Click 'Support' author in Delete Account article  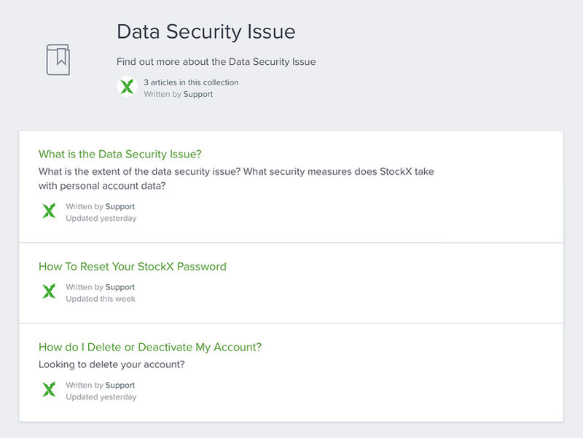click(x=120, y=386)
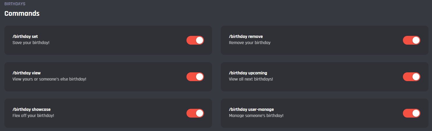Image resolution: width=432 pixels, height=131 pixels.
Task: Click "View yours or someone's else birthday!" text
Action: pyautogui.click(x=49, y=79)
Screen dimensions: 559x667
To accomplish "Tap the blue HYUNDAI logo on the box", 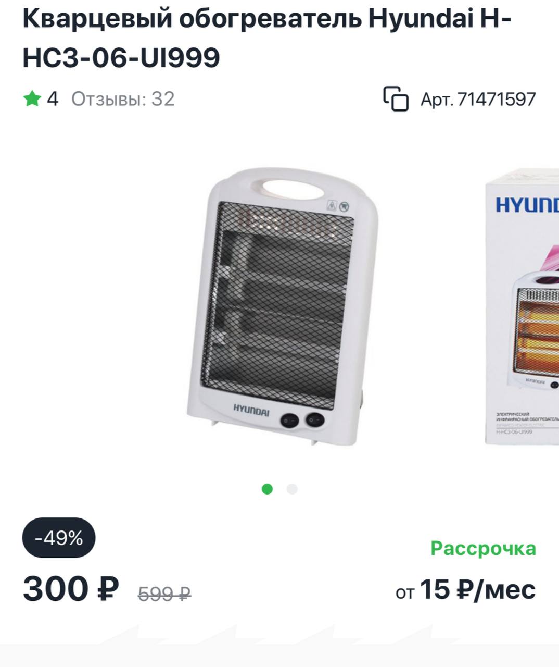I will click(x=527, y=204).
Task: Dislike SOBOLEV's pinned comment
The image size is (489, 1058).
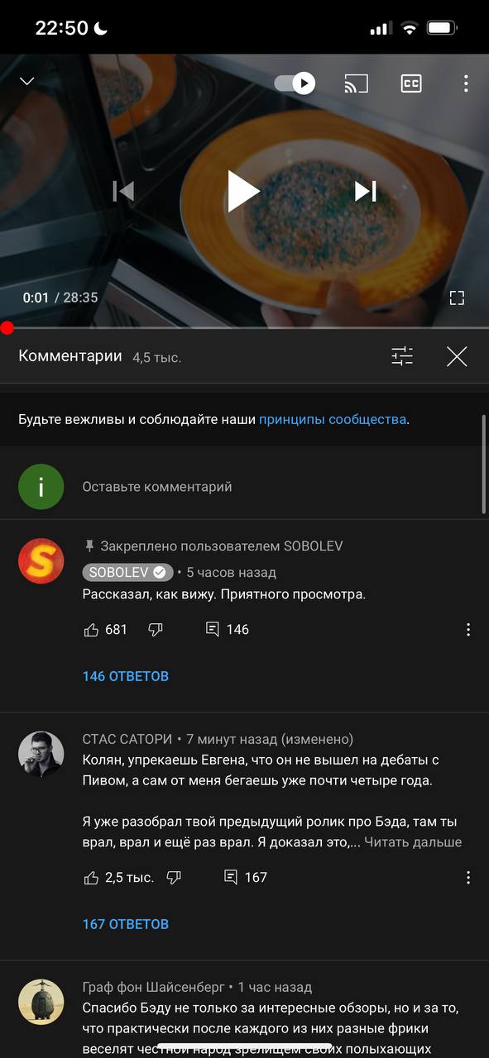Action: (156, 630)
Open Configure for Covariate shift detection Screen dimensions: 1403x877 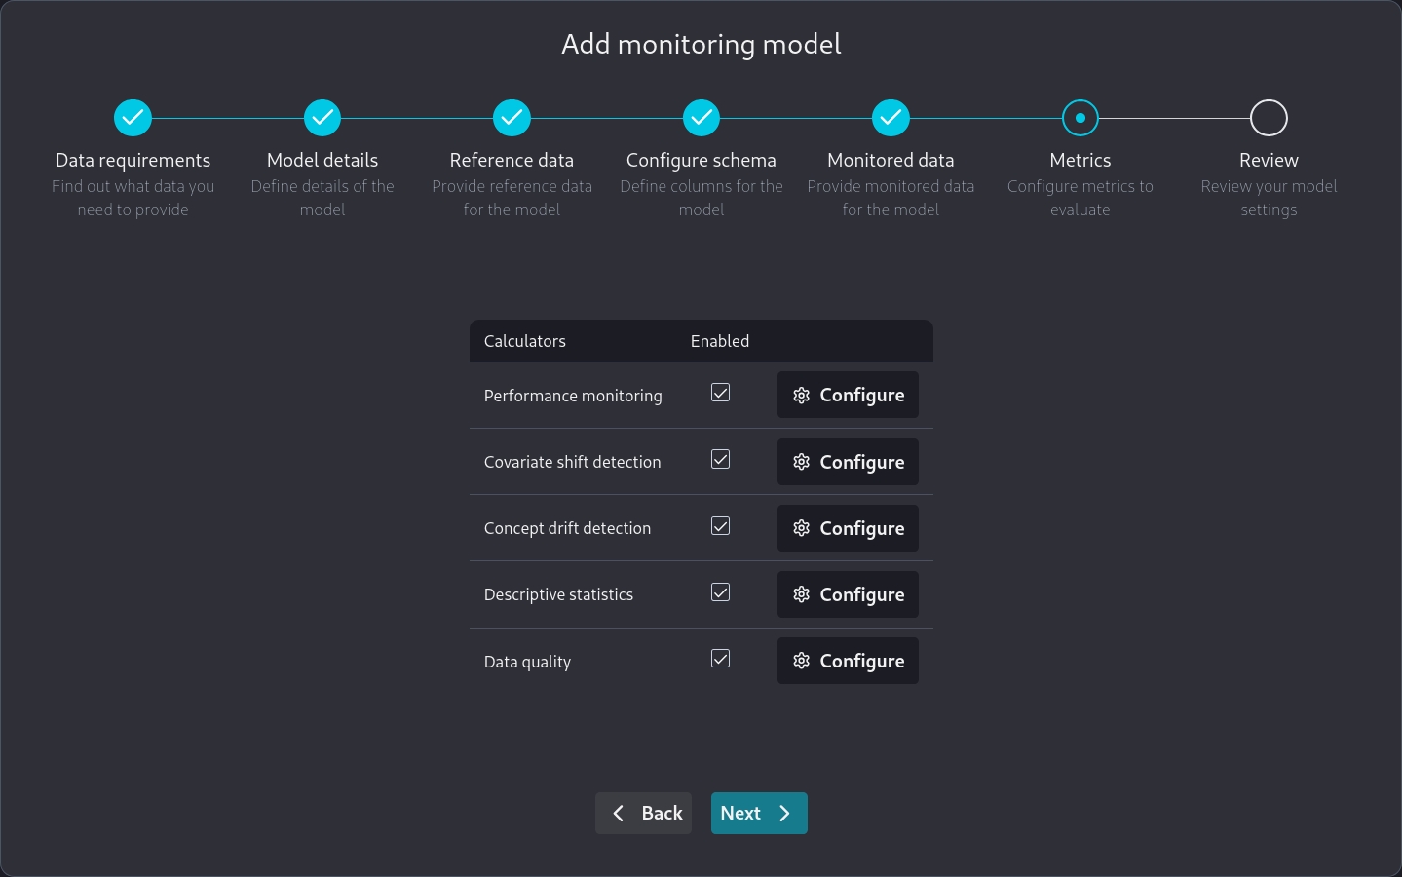848,462
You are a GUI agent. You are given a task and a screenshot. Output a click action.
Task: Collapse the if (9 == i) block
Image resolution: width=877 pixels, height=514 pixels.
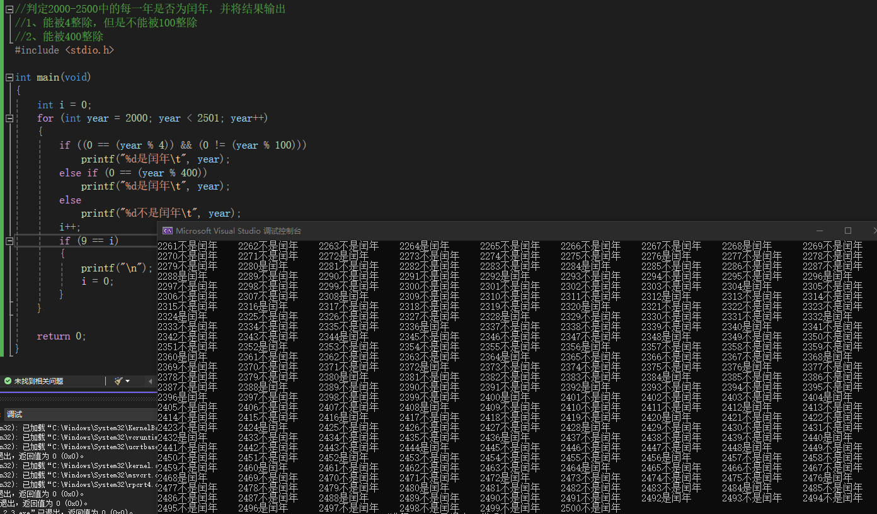coord(9,241)
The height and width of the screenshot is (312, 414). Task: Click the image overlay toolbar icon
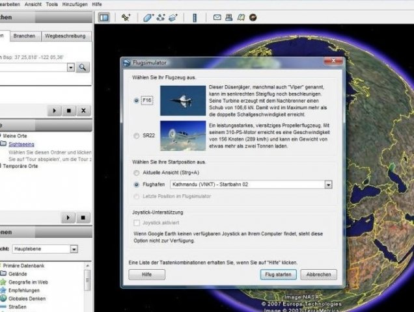click(173, 18)
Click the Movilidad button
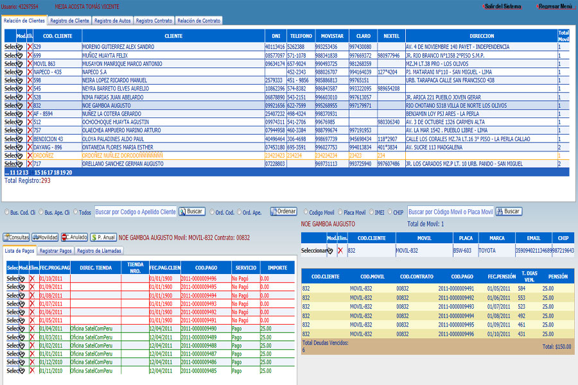The image size is (578, 385). [46, 237]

————————

### Direction
Count the lines in the records above that contain the string "screenshot", and reply with that number alone.

### Task answer
2